Adversaires et partisans s’étaient affrontés sans résultat. On avait remis la séance au lendemain. Aussitôt les partisans de la mesure s’étaient réunis à nouveau ; ainsi avait été décidé l’envoi d’une délégation.

Je n’ai pas besoin d’affirmer que dès ce moment, j’étais bien résolu à ne pas démissionner. L’Assemblée nationale, disais-je, m’a conféré pour sept ans les pouvoirs dévolus par la Constitution au chef de l’État. Elle peut me les retirer. Si elle doit le faire, qu’elle en prenne la responsabilité. Pour moi, je considère de mon devoir de les exercer jusqu’à leur terme. Je ne déserterai pas mon poste.

Le lendemain, 8 juillet, je reçois la visite de MM. Jeanneney et Herriot. Ils approuvent mon attitude de la veille.

8 juillet. — Une réunion de sénateurs a lieu en vue d’examiner le contre-projet présenté au nom des anciens combattants qui paraît recueillir l’adhésion de plusieurs membres de la Haute Assemblée.

→ Travail demandé
1. Dans le récit des journées de juillet, substituez « commission » à « délégation » sur tout le passage allant de « Adversaires et partisans » jusqu'à « de la veille. », puis recopiez ce passage ainsi modifié.
2. Poursuivez le récit des journées de juillet à partir de sa dernière phrase.
Le matériau présenté ensuite provient d'une source distincte.

→ Bloc de données
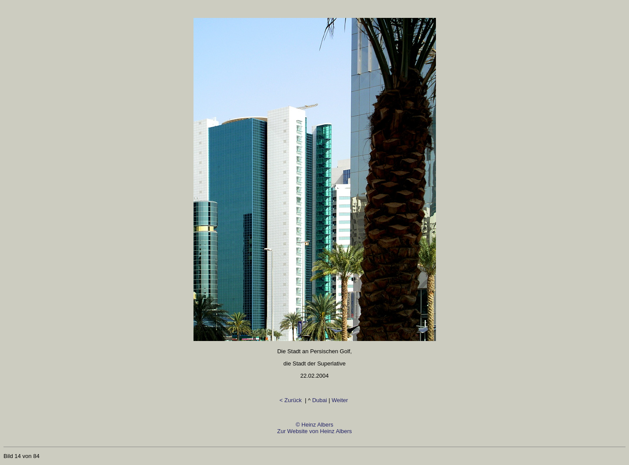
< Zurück (292, 400)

→ Réponses attendues
1.
Adversaires et partisans s’étaient affrontés sans résultat. On avait remis la séance au lendemain. Aussitôt les partisans de la mesure s’étaient réunis à nouveau ; ainsi avait été décidé l’envoi d’une commission.

Je n’ai pas besoin d’affirmer que dès ce moment, j’étais bien résolu à ne pas démissionner. L’Assemblée nationale, disais-je, m’a conféré pour sept ans les pouvoirs dévolus par la Constitution au chef de l’État. Elle peut me les retirer. Si elle doit le faire, qu’elle en prenne la responsabilité. Pour moi, je considère de mon devoir de les exercer jusqu’à leur terme. Je ne déserterai pas mon poste.

Le lendemain, 8 juillet, je reçois la visite de MM. Jeanneney et Herriot. Ils approuvent mon attitude de la veille.

2.
Ce projet suspend jusqu’à la paix l’application des lois constitutionnelles des 24-25 février et 16 juillet 1875. Il donne tous pouvoirs au maréchal Pétain pour prendre par décrets-lois les mesures nécessaires à l’administration du pays. Il lui confie la mission de préparer avec les commissions parlementaires compétentes les institutions nouvelles qui seront soumises à l’acceptation de la nation dès que les circonstances permettront une libre consultation.

On voit les différences profondes qui séparent ce texte de celui du gouvernement. Ce dernier donne au maréchal le pouvoir non pas de préparer, mais de promulguer une nouvelle Constitution, sans prendre aucun conseil ; par ailleurs, il prévoit la ratification du nouveau régime non par la nation mais par les nouvelles assemblées élues.

M. Laval aperçoit le danger que pourrait faire courir à son projet la discussion suscitée par le contre-projet. Dès ce moment il prend le parti de jeter du lest ; il réserve à la nation le droit de ratifier la Constitution préparée par le gouvernement.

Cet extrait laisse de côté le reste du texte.